- **ASSIGNMENT**
Set down the data that follows again, exactly as written.

>>>>>

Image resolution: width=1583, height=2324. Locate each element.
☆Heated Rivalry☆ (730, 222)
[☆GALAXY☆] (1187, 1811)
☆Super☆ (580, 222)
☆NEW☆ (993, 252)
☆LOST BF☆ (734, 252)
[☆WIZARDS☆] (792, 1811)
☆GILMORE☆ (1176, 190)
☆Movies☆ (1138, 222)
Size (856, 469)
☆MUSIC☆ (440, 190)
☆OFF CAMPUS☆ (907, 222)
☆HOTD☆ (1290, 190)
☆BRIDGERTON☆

<<<<<

- **OUTPUT OF THE EXERCISE**
Image resolution: width=1583, height=2324. Locate each element.
☆Heated Rivalry☆ (730, 222)
[☆GALAXY☆] (1187, 1811)
☆Super☆ (580, 222)
☆NEW☆ (993, 252)
☆LOST BF☆ (734, 252)
[☆WIZARDS☆] (792, 1811)
☆GILMORE☆ (1176, 190)
☆Movies☆ (1138, 222)
Size (856, 469)
☆MUSIC☆ (440, 190)
☆OFF CAMPUS☆ (907, 222)
☆HOTD☆ (1290, 190)
☆BRIDGERTON☆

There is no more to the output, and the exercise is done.